** Brief **
Each line that contains the word "screenshot" is to be copied from the records below.

Stored records:
────────────────
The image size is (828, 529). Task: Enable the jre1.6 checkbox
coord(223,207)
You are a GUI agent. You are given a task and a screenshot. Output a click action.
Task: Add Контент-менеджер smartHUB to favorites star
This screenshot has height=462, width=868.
────────────────
** Solution for this task **
You are a GUI agent. You are given a task and a screenshot. Output a click action.
This screenshot has height=462, width=868.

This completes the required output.